▶ [What is required]: Retype the entries that begin with the line containing "Task: Select Control" and end with the line containing "[x=495, y=353]", including both of those lines, with no changes.
---------- Dataset records ----------
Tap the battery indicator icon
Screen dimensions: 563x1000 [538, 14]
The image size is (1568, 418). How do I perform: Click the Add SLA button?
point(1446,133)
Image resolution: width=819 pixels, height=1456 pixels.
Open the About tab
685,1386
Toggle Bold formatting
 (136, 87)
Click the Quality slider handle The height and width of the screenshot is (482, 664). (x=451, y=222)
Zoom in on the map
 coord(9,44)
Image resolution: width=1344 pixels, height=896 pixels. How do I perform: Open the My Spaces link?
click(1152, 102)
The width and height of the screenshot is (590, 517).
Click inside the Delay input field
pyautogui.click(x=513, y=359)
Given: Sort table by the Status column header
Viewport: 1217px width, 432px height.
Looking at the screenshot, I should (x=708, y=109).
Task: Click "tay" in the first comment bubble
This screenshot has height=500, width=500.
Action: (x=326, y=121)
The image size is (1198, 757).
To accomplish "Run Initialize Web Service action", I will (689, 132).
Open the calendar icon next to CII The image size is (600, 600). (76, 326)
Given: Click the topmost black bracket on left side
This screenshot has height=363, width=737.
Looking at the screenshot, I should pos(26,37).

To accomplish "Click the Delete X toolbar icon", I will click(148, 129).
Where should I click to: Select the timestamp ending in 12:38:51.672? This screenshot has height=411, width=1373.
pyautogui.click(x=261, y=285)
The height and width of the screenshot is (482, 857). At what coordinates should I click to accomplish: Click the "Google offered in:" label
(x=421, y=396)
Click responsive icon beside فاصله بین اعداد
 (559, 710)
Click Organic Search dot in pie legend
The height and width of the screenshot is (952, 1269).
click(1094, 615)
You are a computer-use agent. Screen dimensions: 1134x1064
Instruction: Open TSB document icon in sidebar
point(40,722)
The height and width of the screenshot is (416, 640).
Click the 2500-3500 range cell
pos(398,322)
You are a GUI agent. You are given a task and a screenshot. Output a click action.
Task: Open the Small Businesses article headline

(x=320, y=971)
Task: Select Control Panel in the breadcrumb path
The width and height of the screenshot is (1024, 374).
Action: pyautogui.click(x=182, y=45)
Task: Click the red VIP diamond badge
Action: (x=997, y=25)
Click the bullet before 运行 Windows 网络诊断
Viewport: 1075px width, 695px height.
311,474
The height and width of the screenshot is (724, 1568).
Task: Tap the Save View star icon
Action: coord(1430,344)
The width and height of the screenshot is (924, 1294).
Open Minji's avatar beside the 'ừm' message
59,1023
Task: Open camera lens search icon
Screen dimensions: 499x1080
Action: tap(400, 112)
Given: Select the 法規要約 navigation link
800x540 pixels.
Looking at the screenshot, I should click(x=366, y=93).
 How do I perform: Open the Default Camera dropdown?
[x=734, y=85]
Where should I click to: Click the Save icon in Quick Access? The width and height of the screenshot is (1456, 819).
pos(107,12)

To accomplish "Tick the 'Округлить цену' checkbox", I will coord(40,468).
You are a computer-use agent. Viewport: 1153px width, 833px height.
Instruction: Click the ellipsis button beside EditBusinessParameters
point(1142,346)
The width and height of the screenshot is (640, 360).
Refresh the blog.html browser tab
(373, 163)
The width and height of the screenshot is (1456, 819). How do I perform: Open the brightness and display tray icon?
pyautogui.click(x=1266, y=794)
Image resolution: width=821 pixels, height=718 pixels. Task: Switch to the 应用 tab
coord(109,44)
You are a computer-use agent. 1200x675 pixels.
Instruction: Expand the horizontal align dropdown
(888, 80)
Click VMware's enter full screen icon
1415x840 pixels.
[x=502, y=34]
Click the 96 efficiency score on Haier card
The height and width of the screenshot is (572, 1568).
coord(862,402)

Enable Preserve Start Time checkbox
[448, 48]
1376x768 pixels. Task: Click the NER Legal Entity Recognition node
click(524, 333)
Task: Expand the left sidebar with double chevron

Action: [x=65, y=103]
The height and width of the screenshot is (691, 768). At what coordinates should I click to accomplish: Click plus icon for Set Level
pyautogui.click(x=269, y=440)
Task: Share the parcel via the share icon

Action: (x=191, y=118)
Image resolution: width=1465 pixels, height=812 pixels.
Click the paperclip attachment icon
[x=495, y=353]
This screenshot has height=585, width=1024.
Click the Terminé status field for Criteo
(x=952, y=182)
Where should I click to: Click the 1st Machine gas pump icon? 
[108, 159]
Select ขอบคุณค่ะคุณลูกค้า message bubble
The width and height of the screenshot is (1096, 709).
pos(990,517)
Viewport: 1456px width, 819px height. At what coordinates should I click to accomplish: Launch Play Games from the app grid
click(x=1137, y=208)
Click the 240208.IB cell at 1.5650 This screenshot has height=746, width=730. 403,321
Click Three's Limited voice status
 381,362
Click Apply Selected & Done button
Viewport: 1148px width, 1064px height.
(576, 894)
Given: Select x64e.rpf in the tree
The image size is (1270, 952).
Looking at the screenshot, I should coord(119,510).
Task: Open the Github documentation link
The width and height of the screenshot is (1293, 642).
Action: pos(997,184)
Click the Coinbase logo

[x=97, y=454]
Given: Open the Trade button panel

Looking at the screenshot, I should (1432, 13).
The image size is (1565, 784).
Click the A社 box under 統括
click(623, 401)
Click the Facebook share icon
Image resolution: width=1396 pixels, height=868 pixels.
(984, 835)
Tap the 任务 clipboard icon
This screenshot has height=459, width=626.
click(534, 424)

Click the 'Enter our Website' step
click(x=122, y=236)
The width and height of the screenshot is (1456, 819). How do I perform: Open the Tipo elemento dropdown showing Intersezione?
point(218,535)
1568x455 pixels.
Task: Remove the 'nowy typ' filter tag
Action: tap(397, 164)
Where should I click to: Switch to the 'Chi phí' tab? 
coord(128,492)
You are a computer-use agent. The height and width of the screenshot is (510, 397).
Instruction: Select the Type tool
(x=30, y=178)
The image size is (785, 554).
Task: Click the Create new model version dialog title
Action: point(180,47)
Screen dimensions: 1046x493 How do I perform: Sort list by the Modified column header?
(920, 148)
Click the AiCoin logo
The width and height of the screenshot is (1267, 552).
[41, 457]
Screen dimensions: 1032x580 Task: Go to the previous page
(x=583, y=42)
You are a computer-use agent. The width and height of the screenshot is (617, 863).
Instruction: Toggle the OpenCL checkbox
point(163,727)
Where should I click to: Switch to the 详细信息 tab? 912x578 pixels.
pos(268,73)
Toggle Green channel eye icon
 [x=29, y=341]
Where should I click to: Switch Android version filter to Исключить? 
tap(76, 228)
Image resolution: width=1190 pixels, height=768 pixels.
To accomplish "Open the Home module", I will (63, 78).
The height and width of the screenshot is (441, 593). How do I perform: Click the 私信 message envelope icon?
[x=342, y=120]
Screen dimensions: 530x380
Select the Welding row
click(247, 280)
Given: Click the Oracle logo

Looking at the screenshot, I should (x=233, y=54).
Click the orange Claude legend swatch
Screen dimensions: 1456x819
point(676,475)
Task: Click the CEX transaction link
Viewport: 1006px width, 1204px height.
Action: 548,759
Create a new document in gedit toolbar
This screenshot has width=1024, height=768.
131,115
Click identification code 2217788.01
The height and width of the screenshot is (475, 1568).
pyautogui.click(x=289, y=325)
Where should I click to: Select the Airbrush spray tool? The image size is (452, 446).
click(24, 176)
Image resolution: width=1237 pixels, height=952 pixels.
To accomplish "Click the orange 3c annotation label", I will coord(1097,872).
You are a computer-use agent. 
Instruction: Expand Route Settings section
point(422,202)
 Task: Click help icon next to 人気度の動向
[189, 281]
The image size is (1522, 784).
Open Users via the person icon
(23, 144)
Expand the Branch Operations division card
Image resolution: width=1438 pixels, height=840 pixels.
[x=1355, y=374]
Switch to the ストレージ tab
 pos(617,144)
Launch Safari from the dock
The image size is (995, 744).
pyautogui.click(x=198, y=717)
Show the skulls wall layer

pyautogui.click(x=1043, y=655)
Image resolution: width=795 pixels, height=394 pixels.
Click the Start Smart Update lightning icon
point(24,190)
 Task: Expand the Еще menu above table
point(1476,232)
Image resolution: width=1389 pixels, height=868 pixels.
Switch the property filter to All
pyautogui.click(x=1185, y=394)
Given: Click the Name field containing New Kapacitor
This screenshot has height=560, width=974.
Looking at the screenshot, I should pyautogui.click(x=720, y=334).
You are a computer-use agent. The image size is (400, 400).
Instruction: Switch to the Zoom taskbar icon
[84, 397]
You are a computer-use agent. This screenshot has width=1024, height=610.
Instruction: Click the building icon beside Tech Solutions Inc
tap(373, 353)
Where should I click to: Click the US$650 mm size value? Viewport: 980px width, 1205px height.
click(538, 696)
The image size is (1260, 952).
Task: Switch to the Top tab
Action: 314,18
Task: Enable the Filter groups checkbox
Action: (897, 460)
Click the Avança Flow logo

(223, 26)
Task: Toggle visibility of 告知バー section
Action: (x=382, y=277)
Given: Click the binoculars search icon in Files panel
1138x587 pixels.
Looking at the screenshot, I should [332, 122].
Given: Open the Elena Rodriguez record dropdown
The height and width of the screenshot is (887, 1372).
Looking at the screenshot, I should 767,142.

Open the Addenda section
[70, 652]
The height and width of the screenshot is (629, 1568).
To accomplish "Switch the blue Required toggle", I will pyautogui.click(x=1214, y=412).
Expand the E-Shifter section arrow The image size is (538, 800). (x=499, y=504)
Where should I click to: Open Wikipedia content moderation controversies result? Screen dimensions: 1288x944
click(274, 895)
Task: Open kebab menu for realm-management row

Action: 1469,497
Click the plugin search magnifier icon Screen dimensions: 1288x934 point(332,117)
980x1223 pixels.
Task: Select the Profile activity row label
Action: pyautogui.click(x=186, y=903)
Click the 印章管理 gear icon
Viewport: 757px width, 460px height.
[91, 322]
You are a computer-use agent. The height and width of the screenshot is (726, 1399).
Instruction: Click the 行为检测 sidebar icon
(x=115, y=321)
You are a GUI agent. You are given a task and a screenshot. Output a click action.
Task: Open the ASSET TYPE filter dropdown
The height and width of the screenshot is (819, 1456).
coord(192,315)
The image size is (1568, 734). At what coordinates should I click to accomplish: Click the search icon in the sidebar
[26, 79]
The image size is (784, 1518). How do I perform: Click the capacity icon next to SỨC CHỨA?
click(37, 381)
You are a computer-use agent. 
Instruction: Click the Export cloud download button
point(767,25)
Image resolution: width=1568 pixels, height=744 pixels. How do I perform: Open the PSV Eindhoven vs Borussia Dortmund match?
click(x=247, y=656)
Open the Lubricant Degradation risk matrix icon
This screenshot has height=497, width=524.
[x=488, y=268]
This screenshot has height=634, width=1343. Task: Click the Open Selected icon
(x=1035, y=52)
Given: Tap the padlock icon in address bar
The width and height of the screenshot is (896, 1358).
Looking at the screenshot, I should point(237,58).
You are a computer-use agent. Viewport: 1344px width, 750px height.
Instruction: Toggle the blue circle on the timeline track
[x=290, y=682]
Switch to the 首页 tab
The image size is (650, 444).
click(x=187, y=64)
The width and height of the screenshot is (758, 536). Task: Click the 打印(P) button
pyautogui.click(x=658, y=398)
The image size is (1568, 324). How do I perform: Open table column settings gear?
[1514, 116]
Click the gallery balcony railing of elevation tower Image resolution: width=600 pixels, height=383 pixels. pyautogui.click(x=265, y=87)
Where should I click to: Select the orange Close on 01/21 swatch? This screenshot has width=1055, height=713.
----------
▶ [Written answer]:
Task: Select Control Panel in the breadcrumb path
The width and height of the screenshot is (1024, 374).
Action: pyautogui.click(x=182, y=45)
Task: Click the red VIP diamond badge
Action: (x=997, y=25)
Click the bullet before 运行 Windows 网络诊断
Viewport: 1075px width, 695px height.
311,474
The height and width of the screenshot is (724, 1568).
Task: Tap the Save View star icon
Action: coord(1430,344)
The width and height of the screenshot is (924, 1294).
Open Minji's avatar beside the 'ừm' message
59,1023
Task: Open camera lens search icon
Screen dimensions: 499x1080
Action: tap(400, 112)
Given: Select the 法規要約 navigation link
800x540 pixels.
Looking at the screenshot, I should click(x=366, y=93).
 How do I perform: Open the Default Camera dropdown?
[x=734, y=85]
Where should I click to: Click the Save icon in Quick Access? The width and height of the screenshot is (1456, 819).
pos(107,12)

To accomplish "Tick the 'Округлить цену' checkbox", I will coord(40,468).
You are a computer-use agent. Viewport: 1153px width, 833px height.
Instruction: Click the ellipsis button beside EditBusinessParameters
point(1142,346)
The width and height of the screenshot is (640, 360).
Refresh the blog.html browser tab
(373, 163)
The width and height of the screenshot is (1456, 819). How do I perform: Open the brightness and display tray icon?
pyautogui.click(x=1266, y=794)
Image resolution: width=821 pixels, height=718 pixels. Task: Switch to the 应用 tab
coord(109,44)
You are a computer-use agent. 1200x675 pixels.
Instruction: Expand the horizontal align dropdown
(888, 80)
Click VMware's enter full screen icon
1415x840 pixels.
[x=502, y=34]
Click the 96 efficiency score on Haier card
The height and width of the screenshot is (572, 1568).
coord(862,402)

Enable Preserve Start Time checkbox
[448, 48]
1376x768 pixels. Task: Click the NER Legal Entity Recognition node
click(524, 333)
Task: Expand the left sidebar with double chevron

Action: [x=65, y=103]
The height and width of the screenshot is (691, 768). At what coordinates should I click to accomplish: Click plus icon for Set Level
pyautogui.click(x=269, y=440)
Task: Share the parcel via the share icon

Action: (x=191, y=118)
Image resolution: width=1465 pixels, height=812 pixels.
Click the paperclip attachment icon
[x=495, y=353]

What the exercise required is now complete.